I think the other thing I wanted to say is that just as JC and my own dogs do not care if we get lots of Q's and personally when I have to run my last run hobbling over the finish line with my walker, lol, I hope what will matter to me is how I have grown learning to handle competition and how I have learned not to give up practicing new skills and learning how to work better with my puppy team mates. I get sad seeing some friends who turn their dogs over to people that might be slightly better handlers, because "friends" tell them someone could do better :-(. How about pointing out how well you are doing with your dog, or helping you build more skills or pointing you to a mental management course or book, I am so glad I had a friend who kept reminding me that I could when I was not sure :-). Of course there are always people who might do it better, that is sure true with my dog, but that ignores what the whole journey is about to me.

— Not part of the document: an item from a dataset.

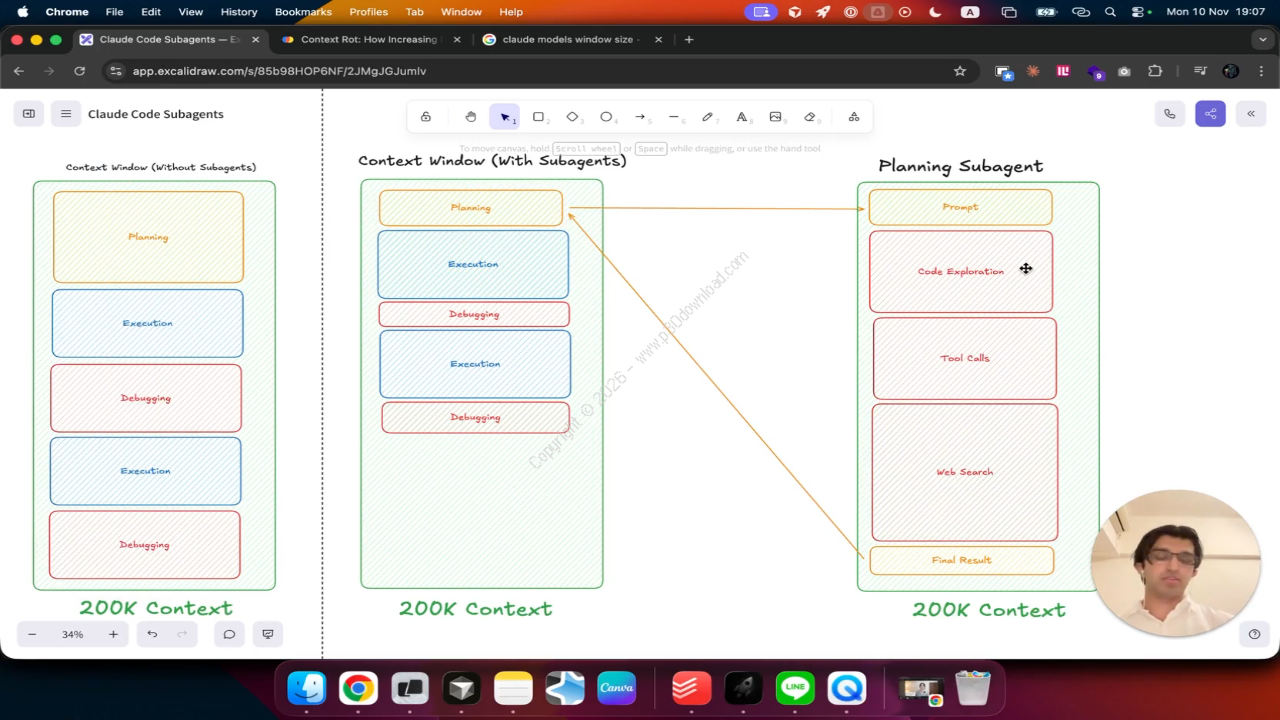The image size is (1280, 720).
Task: Toggle the left sidebar panel
Action: tap(29, 114)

It is fun to embrace competition but geeze let's not be so serious that we forget at the basic level, this should be about learning, growing, connecting with our team mate and our community. We never know when our last run or our dogs last run will be so try to keep it all in perspective and just have fun!

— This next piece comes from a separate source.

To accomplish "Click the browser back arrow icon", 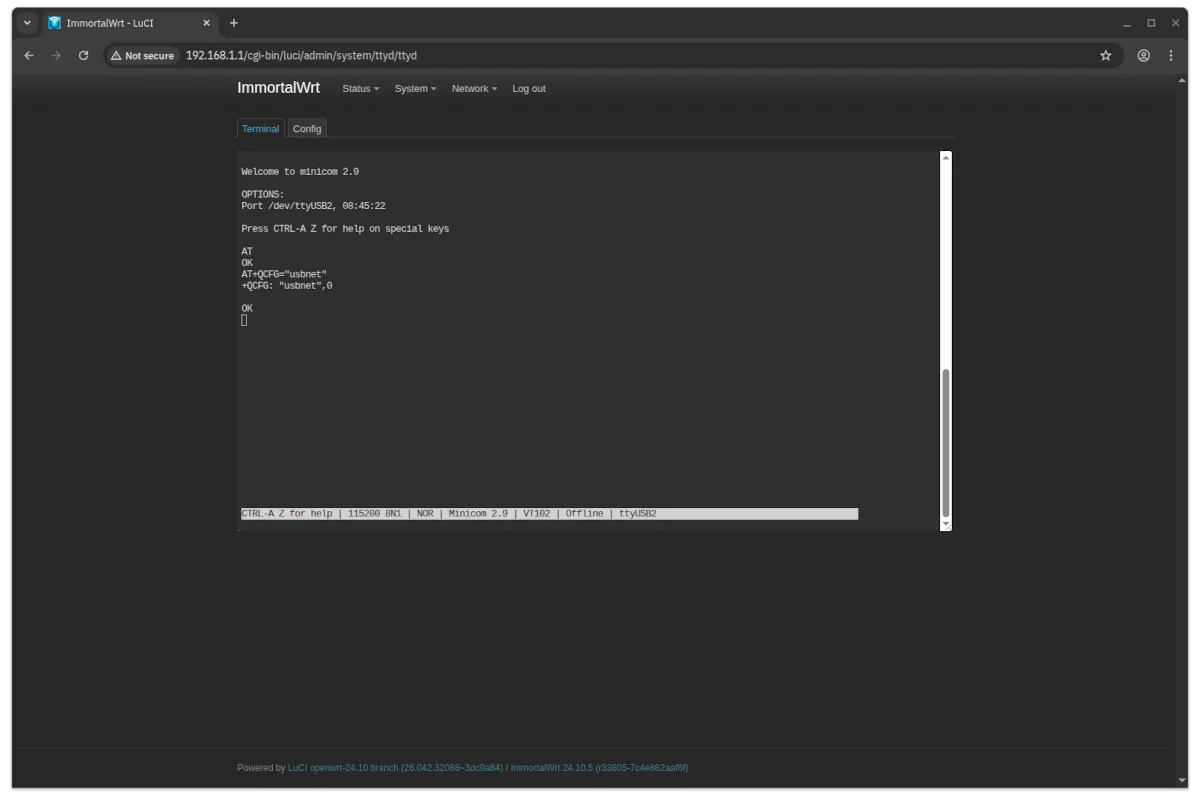I will (x=29, y=56).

Check out more links to blogs for our action day at http://dog-agility-blog-events.posterous.com/pages/attitude


vici whisner said...

What a great post. Thanks Kathy for reminding me how lucky I am.

Agility Boxer said...

Really makes you think, one never knows what tomorrow will bring. Thanks for posting your story.

Shenna Lemche AKA Project Leader said...

Tears!! Good lesson. :) Thank you for sharing.

Chris and Ricky said...

Beautiful post - glad you had such a good friend in Carol even if only for a short time. Thank you so much for sharing this story!

KT said...

What a great post, I'm crying, too.

Kelly Ely said...

Thank You for sharing! Such a perfect post and so very helpful! I may have to bookmark this one to refer to after a bad day of agility because a bad day of agility is better than no day!

Sagira said...

Wow, what a great post. Broughts tears to my eyes. She sounded like a wonderful lady and you were so lucky to have learned such a lesson from her. Is JC still around, if so how is JC now without her? Hopefully well.

Also, if you do the Facebook thing and want to friend me, I am Christina Barnhill and have a photo up of me and Sagira. :)

Sara said...

Wow, what an inspirational story. ALS is a horrific disease.

I do agility with a woman who has MS. She gets out there on her crutches, and is amazing. She has learned to train distance skills to all her dogs to compensate for her inability to run. Inspiring.

Priscilla said...

Oh dear, tears in my eyes too. Thanks for sharing the story.

To Dog With Love said...

Wow, what a great post. Such a sad but beautiful story. Carol sound like she was a good friend. Thanks for sharing.

WonderPupsMom said...

What a beautiful tribute to Carol! I'm sorry for your loss. Thanks for sharing your story with all of us...

Anonymous said...

Thanks for sharing your friend Carol with all of us. What you learned from her is something we all should be sure to remember.

Priscilla said...

Hi Ashley,
Hi Kathy
Rosie here
Just thought you might be interested in entering a photo contest.
All you have to do is REGISTER as a user on Waglinked.com then post a photo of your dog doing any type of dog sport, (e.g. agility in your case) and then get people to vote. Winner gets $50.
I'm helping the woman running this advertise so would be grateful if you could enter, if it doesn't take too much of your time. Thanks!!!

Priscilla said...

Please forgive me for the first line!!! i have been copying and pasting..

Faith Shen said...

Very inspiring post, I learned a lot from you :D

Dog Shock Collar | Puppy Bond

Elli the cat said...

glad you're doing the agility just to have the experience (though doing well is always nice)...Cricket is amazing and you've done such a good job with her.

vici whisner said...

Hope all is well. I'm headed to Camarillo next weekend (july 28-29). Will you be there with Cricket?